Réflexions sur un jour violent à Ottawa

behrensPar Matthew Behrens, 23 octobre 2014, traduction et mise sur le site par Pierre Jasmin

 

Version originale accessible avec d’autres opinions très valables sur
http://rabble.ca/columnists/2014/10/reflections-on-violent-day-ottawa

« J’ai pas mal de difficulté à ressentir quelque empathie avec le Premier ministre Harper. Mais quand j’ai vu hier sa déprimante image au téléphone, au sortir de son confinement dans un endroit sous clé de la Chambre des Communes, j’ai senti en lui une vulnérabilité qu’il ne montre que rarement. Harper, comme ses camarades députés, comme les employés parlementaires, les médias, les visiteurs et les enfants dans la garderie du sous-sol, s’était en effet barricadé derrière des portes closes, sans aucun doute traumatisé par l’entrée d’un tireur au Parlement. Chacun, cible potentielle, ne savait après qui il en avait. Pour une demi-journée, tout ce monde enfermé a ressenti peur, désespoir, tristesse et fragile sens de mortalité, sentiments que la population en Irak et en Syrie ont expérimentés tous les jours pendant au moins une décennie et qu’ils expérimenteront avec un degré supplémentaire sous les bombes des CF-18 canadiens.

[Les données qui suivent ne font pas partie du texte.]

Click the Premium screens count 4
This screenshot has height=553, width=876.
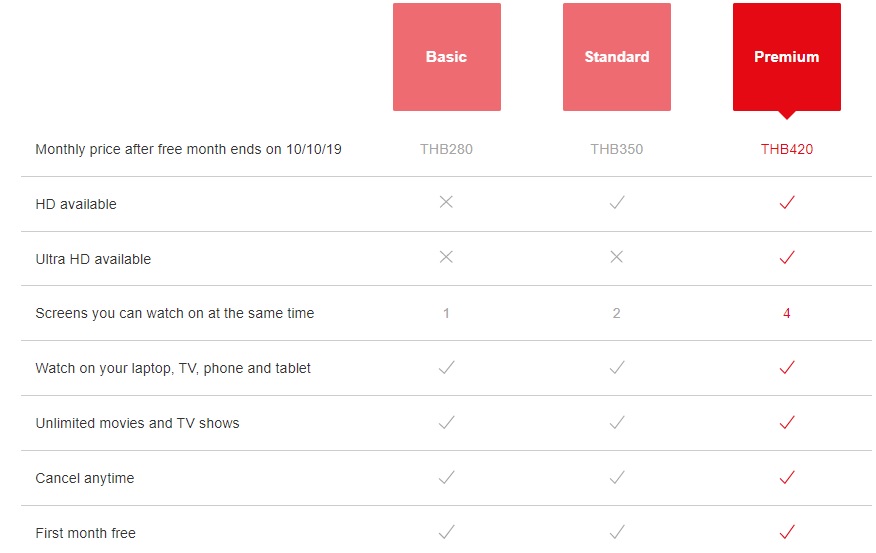point(787,313)
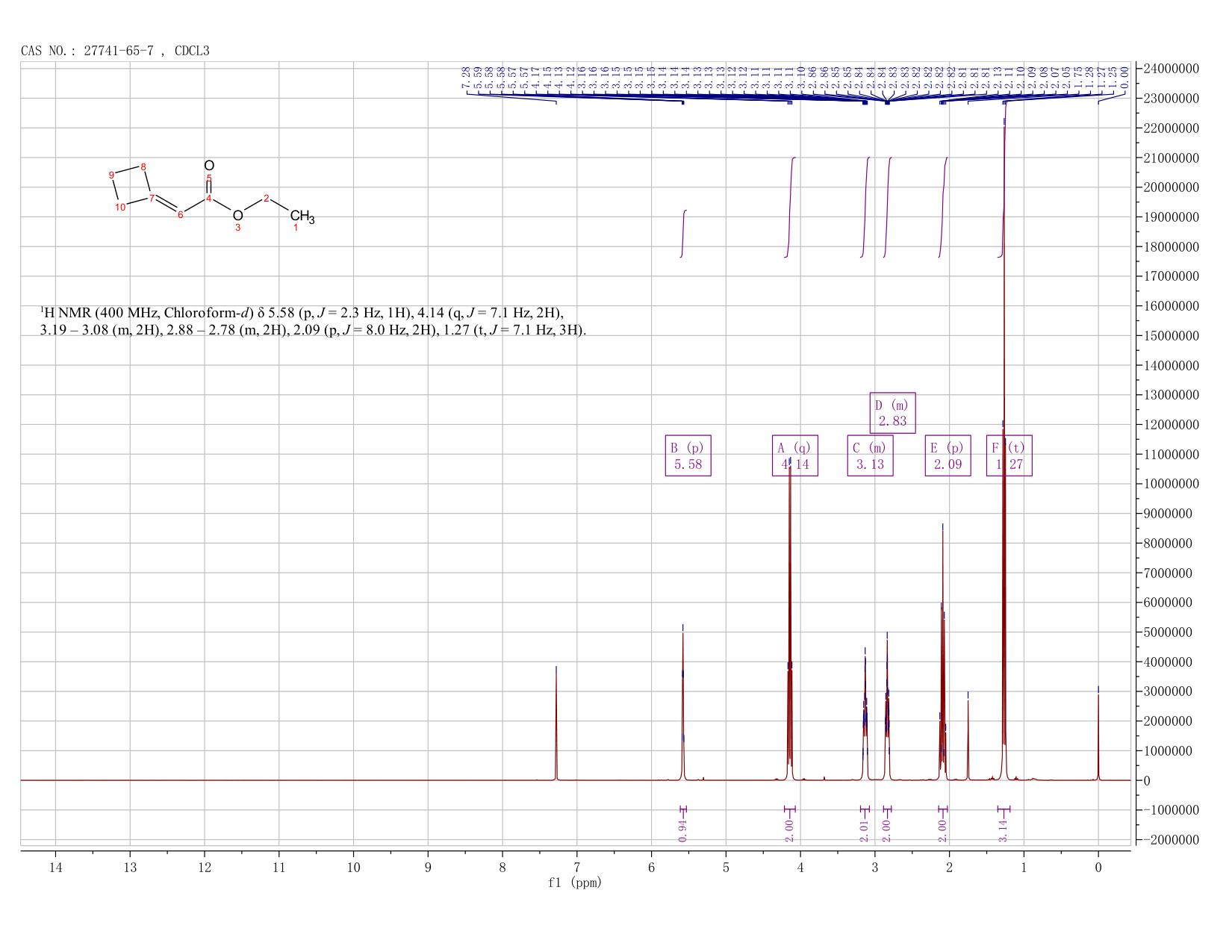1232x952 pixels.
Task: Click the CH3 group in the molecule structure
Action: tap(302, 218)
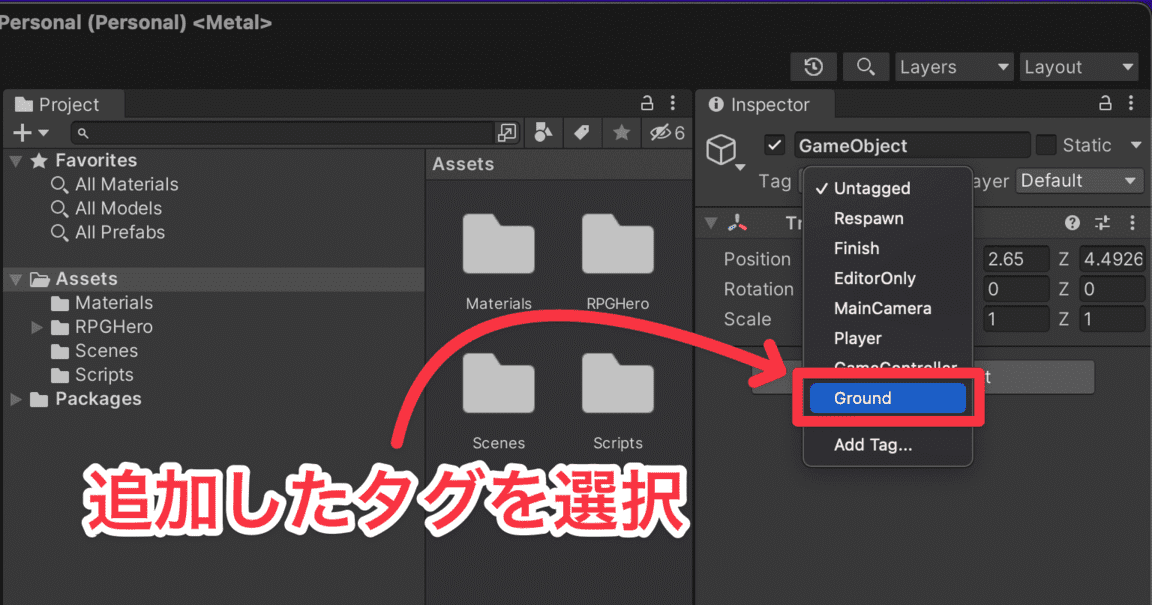The image size is (1152, 605).
Task: Select the Ground tag entry
Action: tap(886, 397)
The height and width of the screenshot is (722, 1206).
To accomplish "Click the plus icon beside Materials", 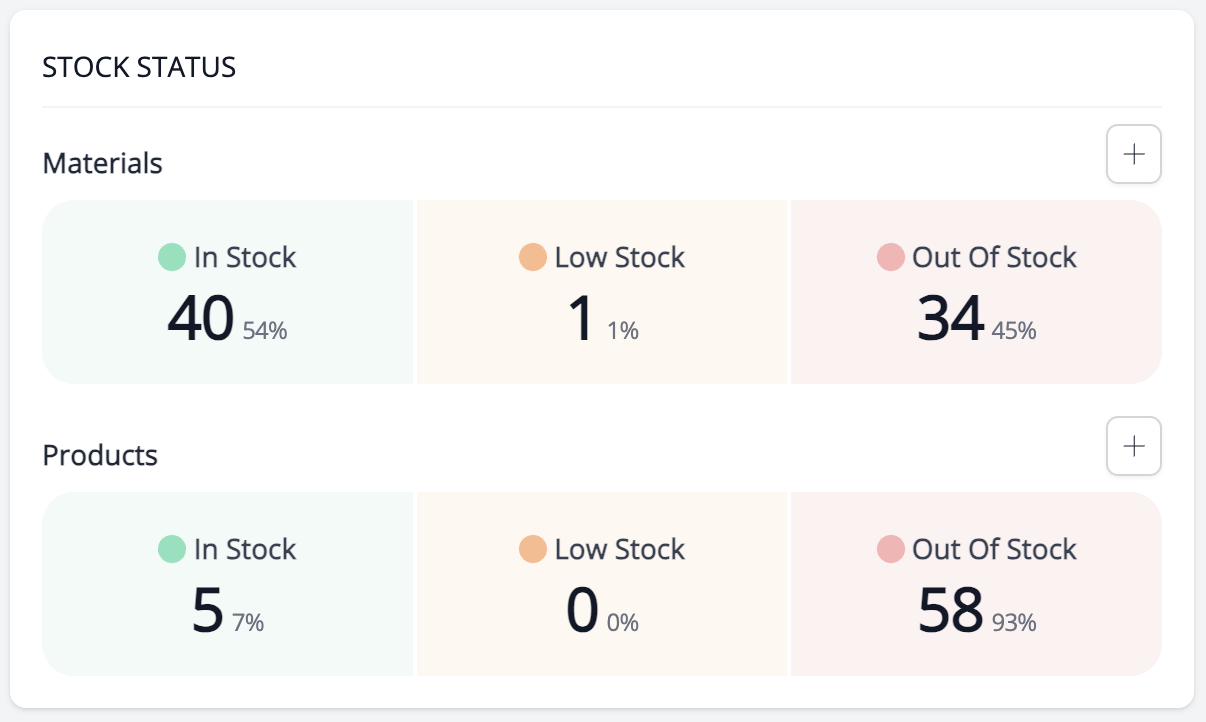I will click(x=1133, y=154).
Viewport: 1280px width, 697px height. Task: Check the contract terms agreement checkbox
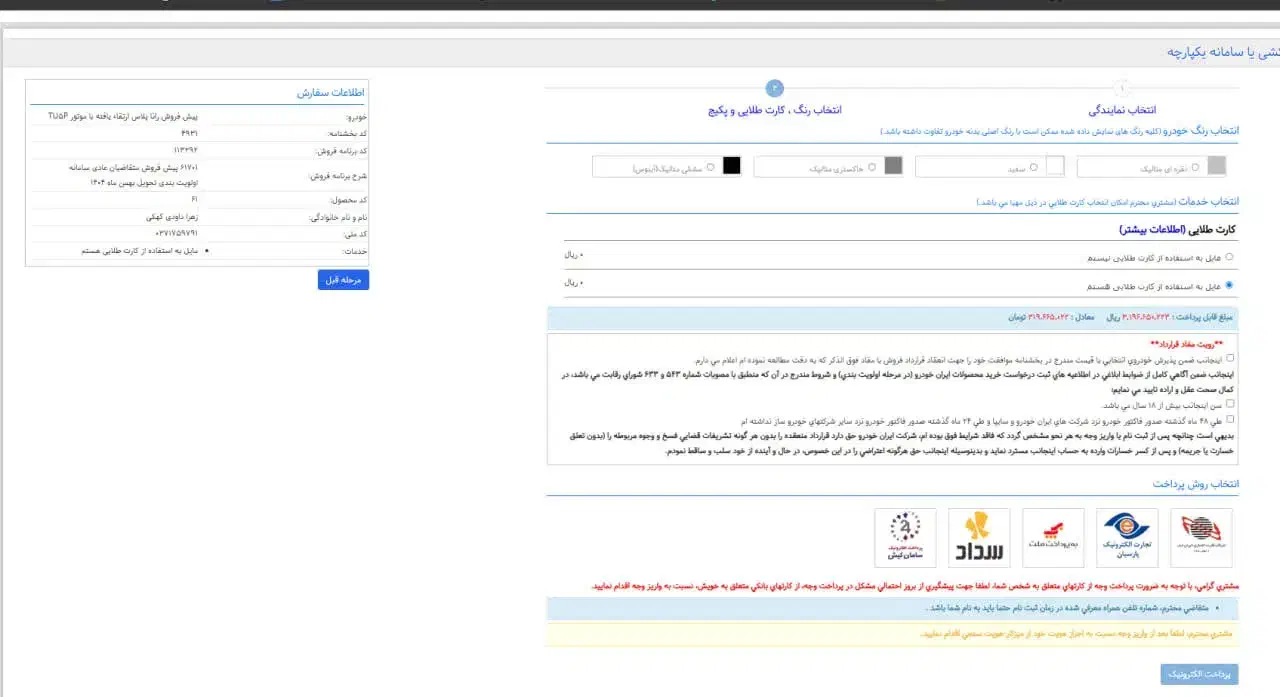1230,358
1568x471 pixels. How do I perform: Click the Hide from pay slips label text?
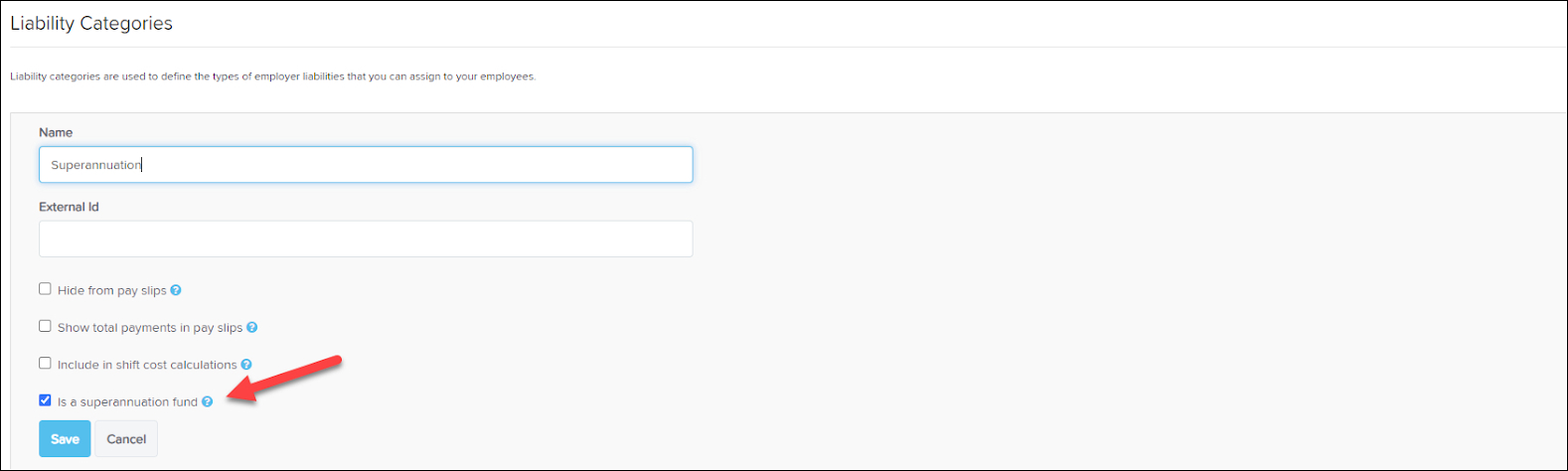(x=112, y=291)
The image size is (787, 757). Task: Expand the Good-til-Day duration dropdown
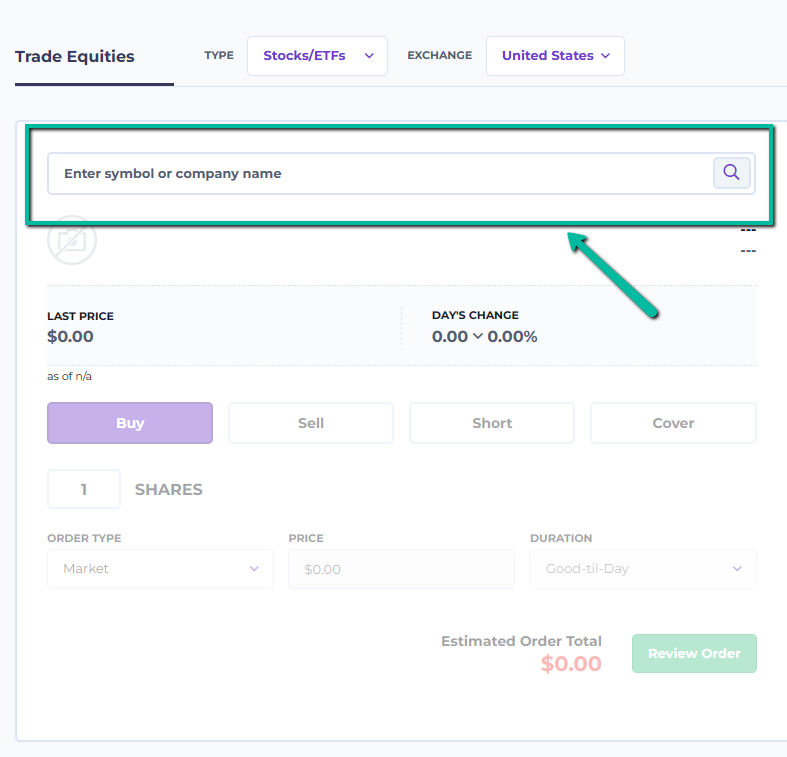(x=643, y=569)
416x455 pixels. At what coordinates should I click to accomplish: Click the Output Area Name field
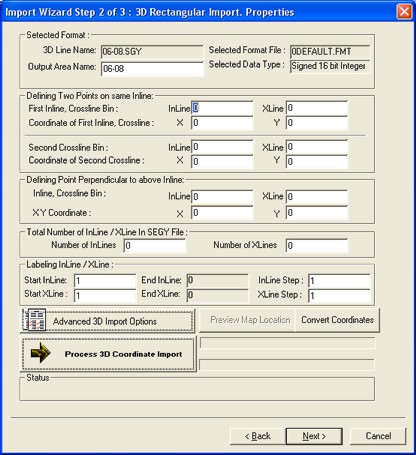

C’est le genre de traumatisme qu’on ne souhaite à personne, et j’espère que tous ceux qui en ont été affectés recevront des conseils pour affronter le Trouble de Stress Post-Traumatique ainsi que sa cure thérapeutique nécessaire, du genre dont nos vétérans militaires se voient trop souvent privés quand ils reviennent de mission. Du genre dont la population afghane a souffert pendant 13 ans de bombardements canadiens (un milliard de balles canadiennes!), de raids nocturnes, de transferts vers la torture sans compter les quotidiens traitements indignes que procure une occupation militaire. Bref ces Parlementaires avec le pouvoir de déclarer la guerre – et d’envoyer quelqu’un d’autre la faire à leur place – ont ressenti, d’une façon relativement restreinte, ce que des millions ressentent, dans les peuples soumis à une guerre quotidienne. L’image de John Baird ou de Jason Kenney recroquevillés dans un bureau barricadé a dû présenter un contraste saisissant avec la manière crâneuse et macho avec laquelle ces hommes ont incité à déclarer la guerre à l’Armée Islamique et à raviver les flammes de la peur et de la haine face aux musulmans.

Une violence inopinée?

Rendons grâces que la plupart des otages de la violence d’hier au Parlement aient pu retourner à leur chaude maison avec douches, accès ininterrompu à l’électricité, réfrigérateur plein et la conscience que l’horreur vécue avait peu de chances de se répéter demain, ni quatre ou cinq fois dans le mois suivant, ni périodiquement pour le reste de leurs vies. Mais si c’était arrivé en Irak, cette sécurité relative ne serait nullement garantie, en partie à cause du rôle du Canada qui a contribué à détruire l’économie, l’électricité et l’accès à l’eau potable et à un système de santé de cette nation, d’abord par un bombardement intensif en 1991, par une mise en place de sanctions brutales qui ont tué un million d’Iraquiens et par la participation canadienne à l’invasion de 2003 à l’aide (!) d’armes, d’équipements électroniques et techniques, de personnel de marine, de troupes alliées et de militaires de haut-rang. N’est-ce pas des prisonniers torturés en Irak qu’ont émergé plusieurs chefs de l’Armée Islamique?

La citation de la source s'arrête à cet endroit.